There, he stood retching and had to be helped from the field by the team’s backroom staff.
Tottenham said its medical team strictly followed the English Football Association concussion guidelines in caring for Vertonghen. In a statement, the club said: “Following testing he was judged to be alert and answered all questions correctly and lucidly, deeming him fit to return to the field of play.”
Vertonghen then underwent further tests and was seen by an independent neurologist who concluded the Belgian international defender hadn’t suffered a concussion.
World governing body FIFA has a series of red flags that club doctors should observe when examining players suspected of suffering concussion, for example, checking whether they are suffering from double vision or have lost consciousness.
But Chris Nowinski, co-founder and CEO of the Concussion Legacy Foundation, told CNN Sport that “international soccer’s concussion protocols are the worst in the world. Their substitution rules are archaic and not based on current clinical care for concussion.”
Responding to Nowinski’s comments, FIFA said it “regularly monitors the situation of head injuries, maintaining constant contact with current and on-going studies on this matter and reviewing our protocols.
“As mentioned in the concussion module of FIFA’s Emergency Medical Manual, ‘if, at any stage of the concussion assessment, the medical team cannot make a definite decision regarding whether concussion is present or not and a doubt exists,’ it is recommended that ‘when in doubt, sit the player out’ and he or she should be removed from play.”
‘Ref, is this the final?’
In the 2014 FIFA World Cup final, Germany’s Christoph Kramer was allowed to continue playing after a clash of heads, only to be forced off by suspected concussion later in the game.

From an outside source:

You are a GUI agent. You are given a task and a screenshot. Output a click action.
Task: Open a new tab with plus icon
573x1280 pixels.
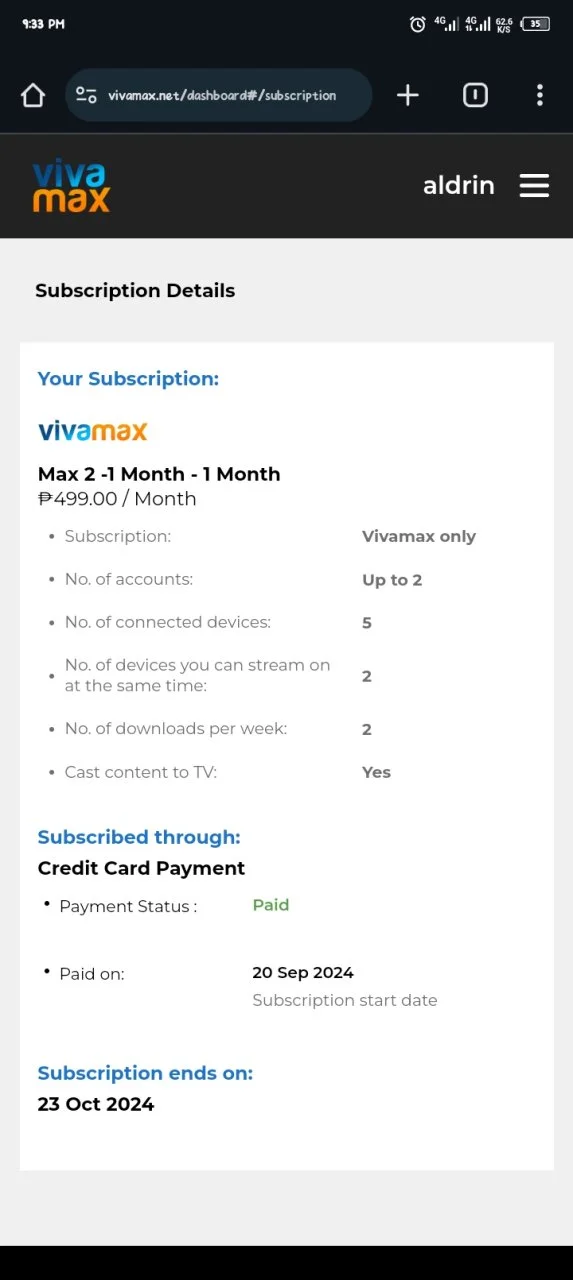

“Shortly after the blow, Kramer came to me asking: ‘Ref, is this the final,’” World Cup final referee Nicola Rizzoli later told La Gazzetta dello Sport.
At last year’s World Cup in Russia, Morocco’s Nordin Amrabat suffered a concussion during a defeat against Iran, only to play five days later in headgear, which he discarded early on in the match. After Amrabat’s return, Morocco manager Herve Renard described the former Watford player as a “warrior.”
At the time Morocco team doctor Abderazzak El Hifti was criticised on social media for patting Amrabat on the cheeks as he treated the player.
“We received a letter from FIFA that reminds us of the recommendations to follow […] we respected them point by point, our intervention was correct,” El Hifti said in a video sent to media by the Moroccan Federation.
But the decision to put Amrabat back on the field didn’t follow FIFA’s suggested protocol, which calls for a six-day concussion break.
However, the governing body does not have the authority to officially enforce the guideline. The concussion protocols of European governing body UEFA and national federations like the English Football Association closely mirror FIFA’s guidelines.